Complete the following
• A. In the passage on genre means, substitute "average values" for "mean values" and write out again the part that opens with the words containing "The mean frequencies" and closes with "tr_means[monsieur_idx], tr_means[sang_idx], label='Tragédie')".
• B. Using the passage on genre means, mark each statement yes or no and quote the deciding words: (i) setting the axis parameter to zero asks for the column-wise mean; (ii) the mean absolute frequency of "monsieur" is higher in tragédies than in comédies; (iii) the printed shape of tr_means is (48048,).

Text shown
== Segment start ==
Do we have any more objective methods to verify these impressions? A first option would be to take a more aggregate view and look at the average usage of these term in the three genres. In the code block below, we calculate the geometric mean or “centroids” for each genetic subcluster. This is easy to achieve in NumPy, which has a dedicated function for this, numpy.mean(), that we can apply to our entire bag-of-words model at once. Through setting the axis parameter to zero, we indicate that we are interested in the column-wise mean (as opposed to, e.g., the row-wise mean for which we could need to specify axis=1).

Warning

If this is all new to you, please study the materials in section Appendix: Vectorizing Texts with NumPy.

Note how we again make use of the boolean indexing mechanism to retrieve only the vectors accociated with the specific genre in each line below:

tr_means = document_term_matrix[genres == 'Tragédie'].mean(axis=0)
co_means = document_term_matrix[genres == 'Comédie'].mean(axis=0)
tc_means = document_term_matrix[genres == 'Tragi-comédie'].mean(axis=0)

The resulting mean vectors will hold a one-dimensional list or vector for each term in our vocabulary:

print(tr_means.shape)
(48048,)

We still can use the precomputed indices to retrieve the mean frequency of individual words from these summary vectors:

print('Mean absolute frequency of "monsieur"')
print(f'   in comédies: {co_means[monsieur_idx]:.2f}')
print(f'   in tragédies: {tr_means[monsieur_idx]:.2f}')
print(f'   in tragi-comédies: {tc_means[monsieur_idx]:.2f}')
Mean absolute frequency of "monsieur"
   in comédies: 45.46
   in tragédies: 1.20
   in tragi-comédies: 8.13

The mean frequencies for these words are again revealing telling differences across our three genres. This also becomes evident by plotting the mean values in a scatter plot:

fig, ax = plt.subplots()

ax.scatter(
    co_means[monsieur_idx], co_means[sang_idx], label='Comédies')
ax.scatter(
    tr_means[monsieur_idx], tr_means[sang_idx], label='Tragédie')
ax.scatter(
    tc_means[monsieur_idx], tc_means[sang_idx], label='Tragi-comédies')

ax.set(xlabel='monsieur', ylabel='sang')
== Segment end ==
Source data
== Segment start ==
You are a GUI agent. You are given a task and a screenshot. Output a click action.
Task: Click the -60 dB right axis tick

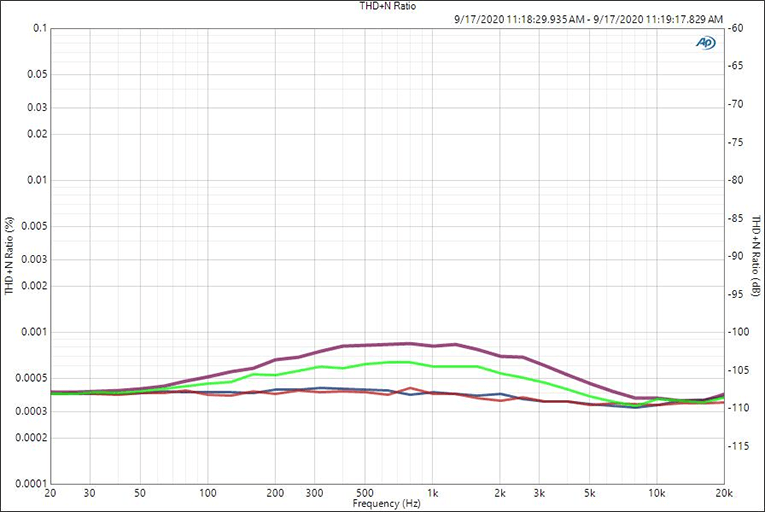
== Segment end ==
Results in order
• A.
The mean frequencies for these words are again revealing telling differences across our three genres. This also becomes evident by plotting the average values in a scatter plot:

fig, ax = plt.subplots()

ax.scatter(
    co_means[monsieur_idx], co_means[sang_idx], label='Comédies')
ax.scatter(
    tr_means[monsieur_idx], tr_means[sang_idx], label='Tragédie')

• B.
(i) Yes: "Through setting the axis parameter to zero, we indicate that we are interested in the column-wise mean"
(ii) No: "in comédies: 45.46" and "in tragédies: 1.20"
(iii) Yes: "(48048,)"